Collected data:
↓
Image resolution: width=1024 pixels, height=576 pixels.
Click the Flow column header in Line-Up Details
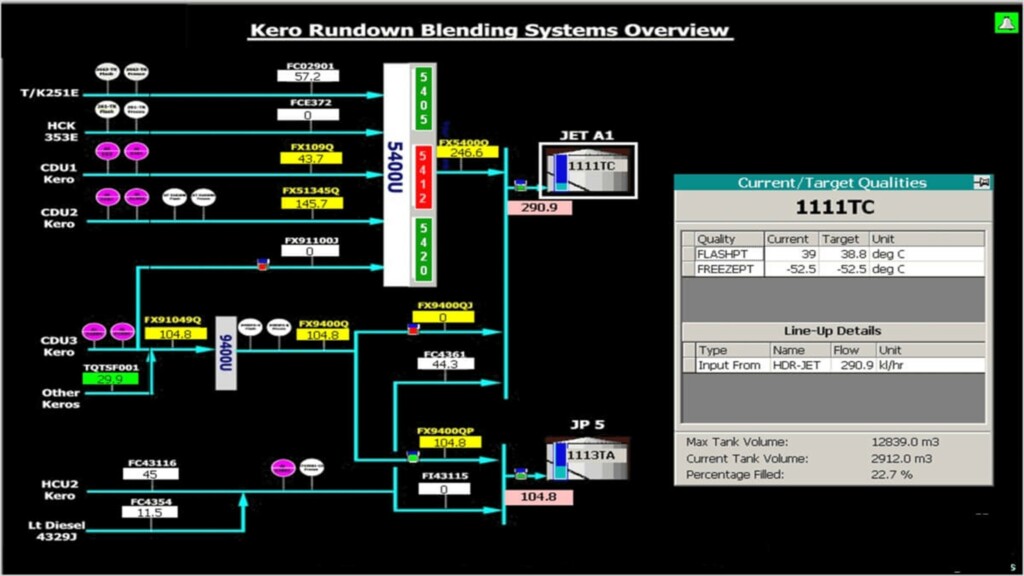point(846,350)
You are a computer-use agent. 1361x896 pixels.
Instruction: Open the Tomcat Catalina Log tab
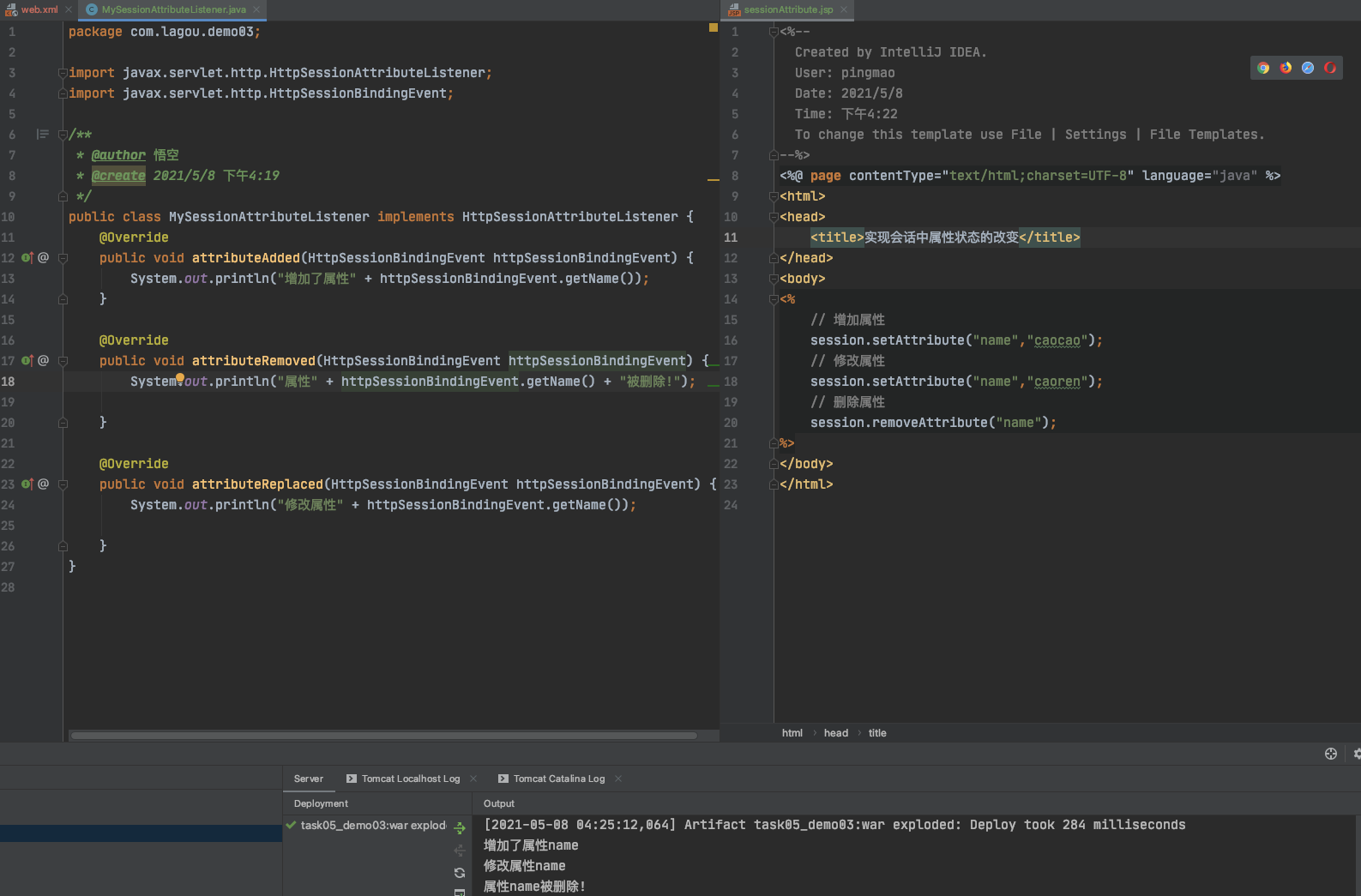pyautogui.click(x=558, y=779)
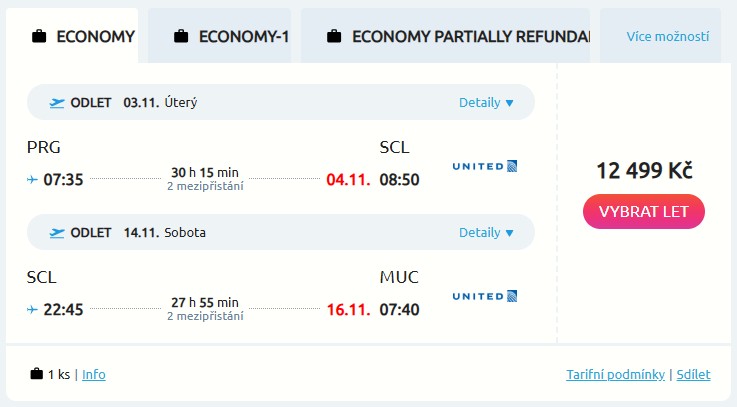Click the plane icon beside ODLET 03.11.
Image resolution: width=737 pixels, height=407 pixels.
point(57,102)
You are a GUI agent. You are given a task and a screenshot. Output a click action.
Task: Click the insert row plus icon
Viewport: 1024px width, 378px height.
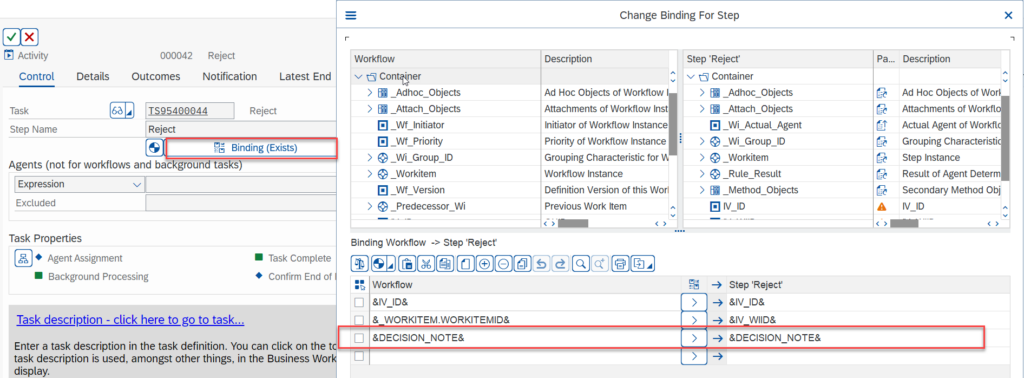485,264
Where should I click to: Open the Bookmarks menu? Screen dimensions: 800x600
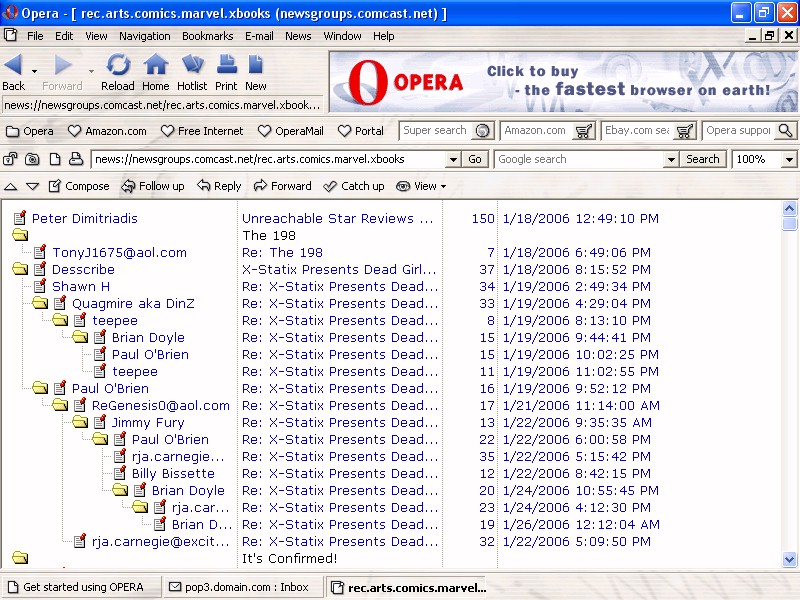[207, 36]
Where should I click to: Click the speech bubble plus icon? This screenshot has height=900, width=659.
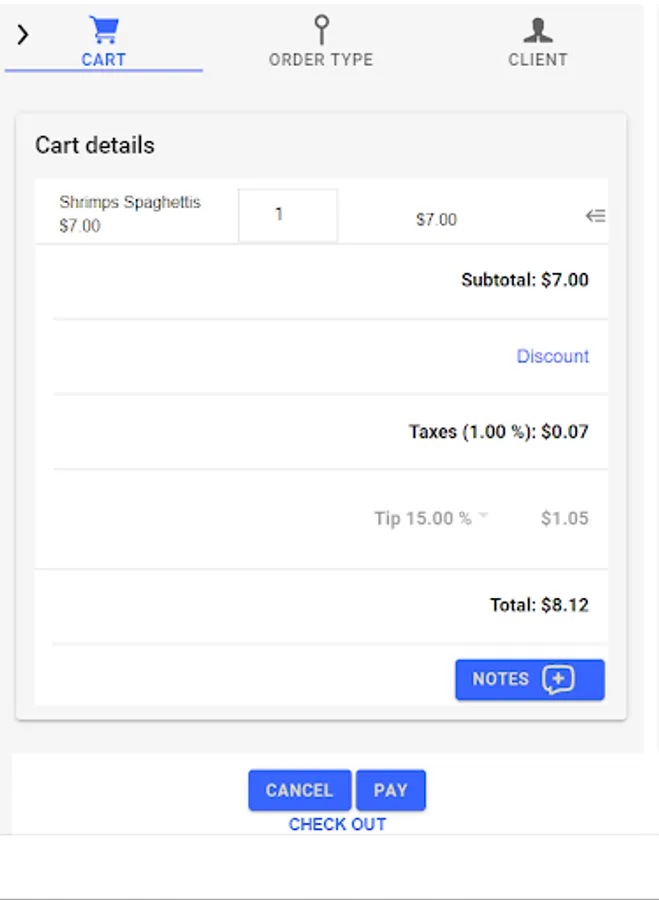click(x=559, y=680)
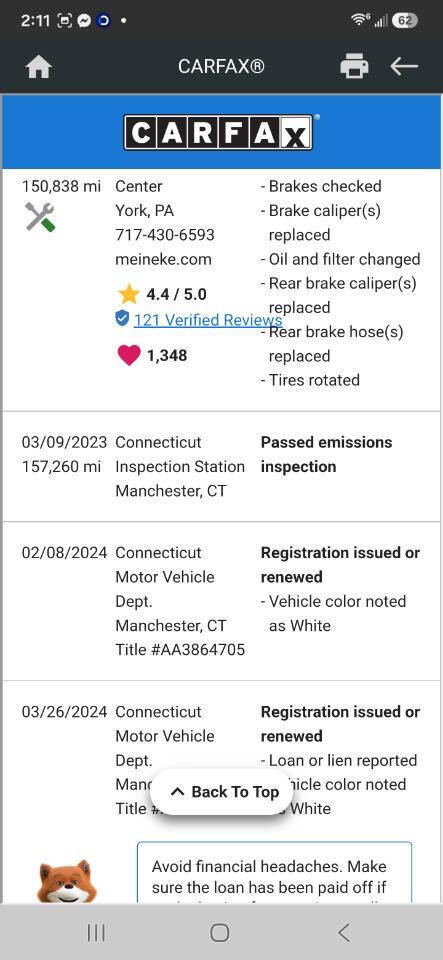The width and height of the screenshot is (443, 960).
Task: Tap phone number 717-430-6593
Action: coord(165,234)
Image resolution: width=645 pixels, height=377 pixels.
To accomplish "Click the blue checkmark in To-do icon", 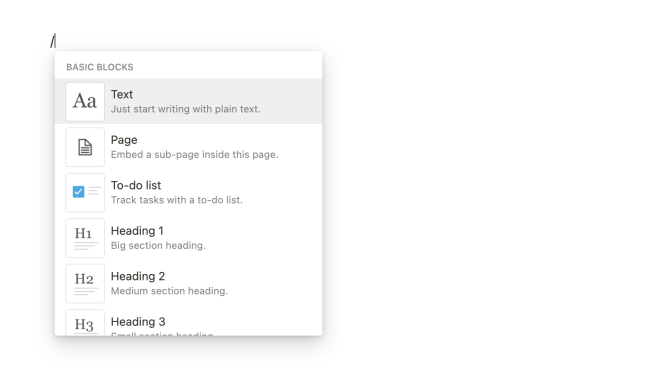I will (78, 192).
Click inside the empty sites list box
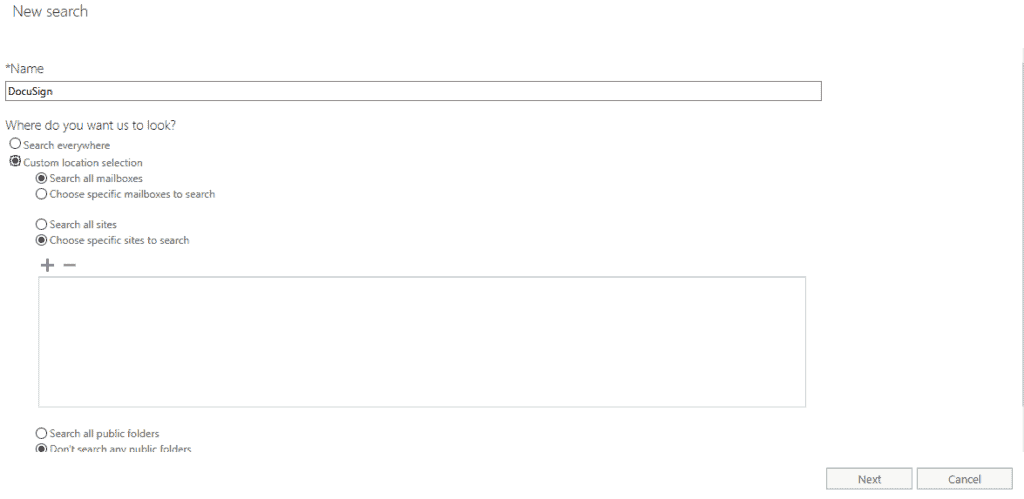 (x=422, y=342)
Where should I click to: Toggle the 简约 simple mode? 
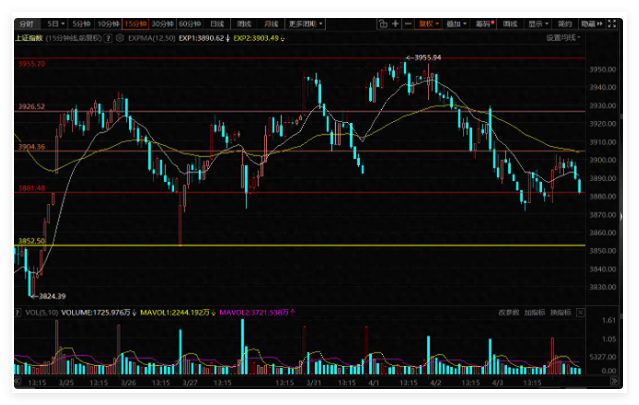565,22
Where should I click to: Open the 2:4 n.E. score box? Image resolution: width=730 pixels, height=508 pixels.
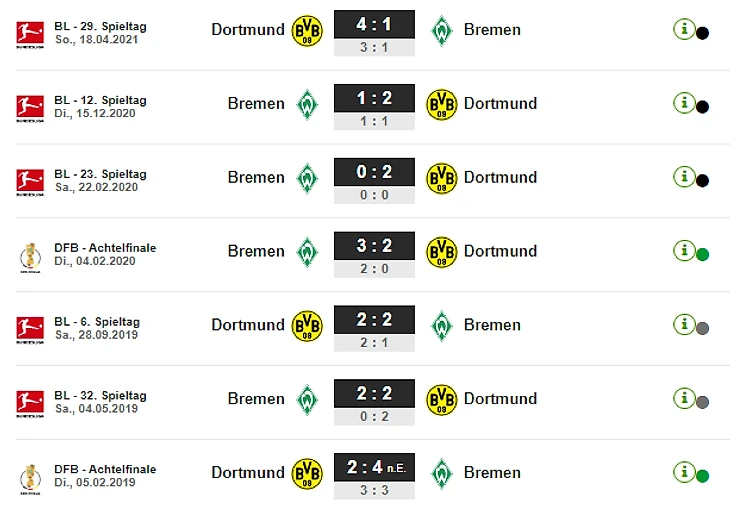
↑
(Work item)
Reproduce each line of the records in which "agent" appears.

(Solution for this task)
You are a computer-use agent. 1361x896 pixels.
You are a GUI agent. You are given a task and a screenshot. Output a click action.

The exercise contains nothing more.